'''

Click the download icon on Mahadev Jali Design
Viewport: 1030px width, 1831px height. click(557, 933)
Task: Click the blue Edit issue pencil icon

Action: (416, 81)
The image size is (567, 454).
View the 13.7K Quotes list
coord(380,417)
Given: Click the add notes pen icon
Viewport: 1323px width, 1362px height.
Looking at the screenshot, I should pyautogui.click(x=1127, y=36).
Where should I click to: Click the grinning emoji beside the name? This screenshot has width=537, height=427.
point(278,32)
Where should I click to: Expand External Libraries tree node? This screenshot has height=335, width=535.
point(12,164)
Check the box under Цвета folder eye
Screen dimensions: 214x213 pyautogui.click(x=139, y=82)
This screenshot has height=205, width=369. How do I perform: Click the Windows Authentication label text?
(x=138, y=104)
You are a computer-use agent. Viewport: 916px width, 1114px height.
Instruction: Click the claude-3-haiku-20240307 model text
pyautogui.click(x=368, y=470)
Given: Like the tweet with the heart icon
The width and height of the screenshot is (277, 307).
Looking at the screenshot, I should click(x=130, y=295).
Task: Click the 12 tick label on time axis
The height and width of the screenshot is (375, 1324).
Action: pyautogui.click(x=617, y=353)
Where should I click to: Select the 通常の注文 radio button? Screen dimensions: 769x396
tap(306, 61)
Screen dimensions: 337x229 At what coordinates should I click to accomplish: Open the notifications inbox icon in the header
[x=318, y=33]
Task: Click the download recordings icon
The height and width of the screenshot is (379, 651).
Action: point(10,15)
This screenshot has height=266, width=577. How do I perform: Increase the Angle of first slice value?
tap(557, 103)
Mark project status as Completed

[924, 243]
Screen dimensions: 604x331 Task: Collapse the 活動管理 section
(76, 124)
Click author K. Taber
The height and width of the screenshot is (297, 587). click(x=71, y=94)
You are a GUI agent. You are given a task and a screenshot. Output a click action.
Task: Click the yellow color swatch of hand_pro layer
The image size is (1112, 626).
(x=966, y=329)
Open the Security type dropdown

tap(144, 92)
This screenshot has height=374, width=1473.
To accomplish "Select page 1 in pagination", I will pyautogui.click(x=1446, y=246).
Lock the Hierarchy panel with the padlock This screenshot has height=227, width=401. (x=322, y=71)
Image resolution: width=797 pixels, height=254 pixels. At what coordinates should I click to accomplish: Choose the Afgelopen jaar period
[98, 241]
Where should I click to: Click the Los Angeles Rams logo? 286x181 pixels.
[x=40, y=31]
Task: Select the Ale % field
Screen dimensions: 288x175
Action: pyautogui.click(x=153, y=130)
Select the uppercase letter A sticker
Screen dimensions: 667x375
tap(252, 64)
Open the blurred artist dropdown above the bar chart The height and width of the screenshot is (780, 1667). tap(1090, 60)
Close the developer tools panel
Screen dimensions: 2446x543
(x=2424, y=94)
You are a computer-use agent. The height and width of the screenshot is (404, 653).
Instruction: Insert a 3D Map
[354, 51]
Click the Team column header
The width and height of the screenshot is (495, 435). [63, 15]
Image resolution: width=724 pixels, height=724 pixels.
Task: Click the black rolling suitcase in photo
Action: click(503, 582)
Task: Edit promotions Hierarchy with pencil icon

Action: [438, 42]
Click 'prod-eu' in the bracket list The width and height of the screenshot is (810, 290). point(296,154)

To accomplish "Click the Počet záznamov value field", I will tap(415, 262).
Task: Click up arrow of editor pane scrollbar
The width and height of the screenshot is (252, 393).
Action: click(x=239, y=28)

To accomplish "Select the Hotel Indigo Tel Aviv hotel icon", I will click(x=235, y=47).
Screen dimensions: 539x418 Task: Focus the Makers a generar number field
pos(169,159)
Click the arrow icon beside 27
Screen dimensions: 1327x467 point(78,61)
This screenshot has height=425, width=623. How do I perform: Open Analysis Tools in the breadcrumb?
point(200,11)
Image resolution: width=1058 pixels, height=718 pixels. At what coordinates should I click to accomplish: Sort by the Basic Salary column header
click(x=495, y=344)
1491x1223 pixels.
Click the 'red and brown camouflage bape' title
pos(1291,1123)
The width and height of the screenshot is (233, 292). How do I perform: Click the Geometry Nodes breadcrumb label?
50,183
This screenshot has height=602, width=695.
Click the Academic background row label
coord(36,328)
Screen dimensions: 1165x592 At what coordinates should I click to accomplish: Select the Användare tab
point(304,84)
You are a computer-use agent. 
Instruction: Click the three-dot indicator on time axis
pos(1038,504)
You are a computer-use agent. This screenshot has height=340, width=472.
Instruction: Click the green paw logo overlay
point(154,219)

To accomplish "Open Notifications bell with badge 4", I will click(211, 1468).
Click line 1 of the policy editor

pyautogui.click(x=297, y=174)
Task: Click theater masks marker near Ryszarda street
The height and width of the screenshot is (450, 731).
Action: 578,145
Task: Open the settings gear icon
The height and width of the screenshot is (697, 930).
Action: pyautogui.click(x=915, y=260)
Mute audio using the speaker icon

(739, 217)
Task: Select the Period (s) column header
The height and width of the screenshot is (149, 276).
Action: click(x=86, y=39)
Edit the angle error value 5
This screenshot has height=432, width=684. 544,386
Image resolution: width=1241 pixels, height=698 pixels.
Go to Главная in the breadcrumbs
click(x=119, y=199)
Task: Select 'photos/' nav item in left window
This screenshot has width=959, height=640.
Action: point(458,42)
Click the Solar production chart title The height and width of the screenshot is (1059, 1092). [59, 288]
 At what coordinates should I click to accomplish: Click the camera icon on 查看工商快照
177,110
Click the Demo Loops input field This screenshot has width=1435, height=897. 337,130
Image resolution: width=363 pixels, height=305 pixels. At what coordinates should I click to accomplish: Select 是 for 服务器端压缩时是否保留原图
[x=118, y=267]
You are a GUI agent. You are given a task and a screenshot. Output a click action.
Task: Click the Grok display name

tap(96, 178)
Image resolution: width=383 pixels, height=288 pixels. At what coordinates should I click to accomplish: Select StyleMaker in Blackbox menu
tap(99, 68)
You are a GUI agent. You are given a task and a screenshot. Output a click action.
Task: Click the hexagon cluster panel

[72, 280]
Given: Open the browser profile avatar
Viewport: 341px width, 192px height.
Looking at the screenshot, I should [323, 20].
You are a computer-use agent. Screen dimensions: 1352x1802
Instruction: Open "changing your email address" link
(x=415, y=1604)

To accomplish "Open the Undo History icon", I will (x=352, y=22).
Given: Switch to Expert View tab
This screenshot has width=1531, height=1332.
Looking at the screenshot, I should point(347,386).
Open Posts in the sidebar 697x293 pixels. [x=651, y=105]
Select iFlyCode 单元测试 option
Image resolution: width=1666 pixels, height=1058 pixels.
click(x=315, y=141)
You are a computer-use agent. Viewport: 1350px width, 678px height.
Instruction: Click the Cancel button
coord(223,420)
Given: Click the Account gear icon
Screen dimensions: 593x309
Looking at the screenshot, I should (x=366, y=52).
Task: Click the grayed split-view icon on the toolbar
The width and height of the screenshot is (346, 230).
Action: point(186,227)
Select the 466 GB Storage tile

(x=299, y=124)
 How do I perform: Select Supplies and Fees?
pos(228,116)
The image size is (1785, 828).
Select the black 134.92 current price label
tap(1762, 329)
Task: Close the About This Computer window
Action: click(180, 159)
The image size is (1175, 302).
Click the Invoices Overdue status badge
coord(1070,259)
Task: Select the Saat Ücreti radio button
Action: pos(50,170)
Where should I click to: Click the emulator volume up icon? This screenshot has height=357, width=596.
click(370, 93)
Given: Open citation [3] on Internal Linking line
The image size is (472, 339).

'''

- [TASK PROMPT]: The complete set of entries above must be reproduced verbatim.

- [RESPONSE AREA]:
Click the download icon on Mahadev Jali Design
Viewport: 1030px width, 1831px height. click(557, 933)
Task: Click the blue Edit issue pencil icon

Action: (416, 81)
The image size is (567, 454).
View the 13.7K Quotes list
coord(380,417)
Given: Click the add notes pen icon
Viewport: 1323px width, 1362px height.
Looking at the screenshot, I should pyautogui.click(x=1127, y=36).
Where should I click to: Click the grinning emoji beside the name? This screenshot has width=537, height=427.
point(278,32)
Where should I click to: Expand External Libraries tree node? This screenshot has height=335, width=535.
point(12,164)
Check the box under Цвета folder eye
Screen dimensions: 214x213 pyautogui.click(x=139, y=82)
This screenshot has height=205, width=369. How do I perform: Click the Windows Authentication label text?
(x=138, y=104)
You are a computer-use agent. Viewport: 916px width, 1114px height.
Instruction: Click the claude-3-haiku-20240307 model text
pyautogui.click(x=368, y=470)
Given: Like the tweet with the heart icon
The width and height of the screenshot is (277, 307).
Looking at the screenshot, I should click(x=130, y=295).
Task: Click the 12 tick label on time axis
The height and width of the screenshot is (375, 1324).
Action: pyautogui.click(x=617, y=353)
Where should I click to: Select the 通常の注文 radio button? Screen dimensions: 769x396
tap(306, 61)
Screen dimensions: 337x229 At what coordinates should I click to accomplish: Open the notifications inbox icon in the header
[x=318, y=33]
Task: Click the download recordings icon
The height and width of the screenshot is (379, 651).
Action: point(10,15)
This screenshot has height=266, width=577. How do I perform: Increase the Angle of first slice value?
tap(557, 103)
Mark project status as Completed

[924, 243]
Screen dimensions: 604x331 Task: Collapse the 活動管理 section
(76, 124)
Click author K. Taber
The height and width of the screenshot is (297, 587). click(x=71, y=94)
You are a GUI agent. You are given a task and a screenshot. Output a click action.
Task: Click the yellow color swatch of hand_pro layer
The image size is (1112, 626).
(x=966, y=329)
Open the Security type dropdown

tap(144, 92)
This screenshot has height=374, width=1473.
To accomplish "Select page 1 in pagination", I will pyautogui.click(x=1446, y=246).
Lock the Hierarchy panel with the padlock This screenshot has height=227, width=401. (x=322, y=71)
Image resolution: width=797 pixels, height=254 pixels. At what coordinates should I click to accomplish: Choose the Afgelopen jaar period
[98, 241]
Where should I click to: Click the Los Angeles Rams logo? 286x181 pixels.
[x=40, y=31]
Task: Select the Ale % field
Screen dimensions: 288x175
Action: pyautogui.click(x=153, y=130)
Select the uppercase letter A sticker
Screen dimensions: 667x375
tap(252, 64)
Open the blurred artist dropdown above the bar chart The height and width of the screenshot is (780, 1667). tap(1090, 60)
Close the developer tools panel
Screen dimensions: 2446x543
(x=2424, y=94)
You are a computer-use agent. The height and width of the screenshot is (404, 653).
Instruction: Insert a 3D Map
[354, 51]
Click the Team column header
The width and height of the screenshot is (495, 435). [63, 15]
Image resolution: width=724 pixels, height=724 pixels.
Task: Click the black rolling suitcase in photo
Action: click(503, 582)
Task: Edit promotions Hierarchy with pencil icon

Action: [438, 42]
Click 'prod-eu' in the bracket list The width and height of the screenshot is (810, 290). point(296,154)

To accomplish "Click the Počet záznamov value field", I will tap(415, 262).
Task: Click up arrow of editor pane scrollbar
The width and height of the screenshot is (252, 393).
Action: click(x=239, y=28)

To accomplish "Select the Hotel Indigo Tel Aviv hotel icon", I will click(x=235, y=47).
Screen dimensions: 539x418 Task: Focus the Makers a generar number field
pos(169,159)
Click the arrow icon beside 27
Screen dimensions: 1327x467 point(78,61)
This screenshot has height=425, width=623. How do I perform: Open Analysis Tools in the breadcrumb?
point(200,11)
Image resolution: width=1058 pixels, height=718 pixels. At what coordinates should I click to accomplish: Sort by the Basic Salary column header
click(x=495, y=344)
1491x1223 pixels.
Click the 'red and brown camouflage bape' title
pos(1291,1123)
The width and height of the screenshot is (233, 292). How do I perform: Click the Geometry Nodes breadcrumb label?
50,183
This screenshot has height=602, width=695.
Click the Academic background row label
coord(36,328)
Screen dimensions: 1165x592 At what coordinates should I click to accomplish: Select the Användare tab
point(304,84)
You are a computer-use agent. 
Instruction: Click the three-dot indicator on time axis
pos(1038,504)
You are a computer-use agent. This screenshot has height=340, width=472.
Instruction: Click the green paw logo overlay
point(154,219)

To accomplish "Open Notifications bell with badge 4", I will click(211, 1468).
Click line 1 of the policy editor

pyautogui.click(x=297, y=174)
Task: Click theater masks marker near Ryszarda street
The height and width of the screenshot is (450, 731).
Action: 578,145
Task: Open the settings gear icon
The height and width of the screenshot is (697, 930).
Action: pyautogui.click(x=915, y=260)
Mute audio using the speaker icon

(739, 217)
Task: Select the Period (s) column header
The height and width of the screenshot is (149, 276).
Action: click(x=86, y=39)
Edit the angle error value 5
This screenshot has height=432, width=684. 544,386
Image resolution: width=1241 pixels, height=698 pixels.
Go to Главная in the breadcrumbs
click(x=119, y=199)
Task: Select 'photos/' nav item in left window
This screenshot has width=959, height=640.
Action: point(458,42)
Click the Solar production chart title The height and width of the screenshot is (1059, 1092). [59, 288]
 At what coordinates should I click to accomplish: Click the camera icon on 查看工商快照
177,110
Click the Demo Loops input field This screenshot has width=1435, height=897. 337,130
Image resolution: width=363 pixels, height=305 pixels. At what coordinates should I click to accomplish: Select 是 for 服务器端压缩时是否保留原图
[x=118, y=267]
You are a GUI agent. You are given a task and a screenshot. Output a click action.
Task: Click the Grok display name

tap(96, 178)
Image resolution: width=383 pixels, height=288 pixels. At what coordinates should I click to accomplish: Select StyleMaker in Blackbox menu
tap(99, 68)
You are a GUI agent. You are given a task and a screenshot. Output a click action.
Task: Click the hexagon cluster panel

[72, 280]
Given: Open the browser profile avatar
Viewport: 341px width, 192px height.
Looking at the screenshot, I should [323, 20].
You are a computer-use agent. Screen dimensions: 1352x1802
Instruction: Open "changing your email address" link
(x=415, y=1604)

To accomplish "Open the Undo History icon", I will (x=352, y=22).
Given: Switch to Expert View tab
This screenshot has width=1531, height=1332.
Looking at the screenshot, I should point(347,386).
Open Posts in the sidebar 697x293 pixels. [x=651, y=105]
Select iFlyCode 单元测试 option
Image resolution: width=1666 pixels, height=1058 pixels.
click(x=315, y=141)
You are a computer-use agent. Viewport: 1350px width, 678px height.
Instruction: Click the Cancel button
coord(223,420)
Given: Click the Account gear icon
Screen dimensions: 593x309
Looking at the screenshot, I should (x=366, y=52).
Task: Click the grayed split-view icon on the toolbar
The width and height of the screenshot is (346, 230).
Action: point(186,227)
Select the 466 GB Storage tile

(x=299, y=124)
 How do I perform: Select Supplies and Fees?
pos(228,116)
The image size is (1785, 828).
Select the black 134.92 current price label
tap(1762, 329)
Task: Close the About This Computer window
Action: click(180, 159)
The image size is (1175, 302).
Click the Invoices Overdue status badge
coord(1070,259)
Task: Select the Saat Ücreti radio button
Action: pos(50,170)
Where should I click to: Click the emulator volume up icon? This screenshot has height=357, width=596.
click(370, 93)
Given: Open citation [3] on Internal Linking line
The image size is (472, 339).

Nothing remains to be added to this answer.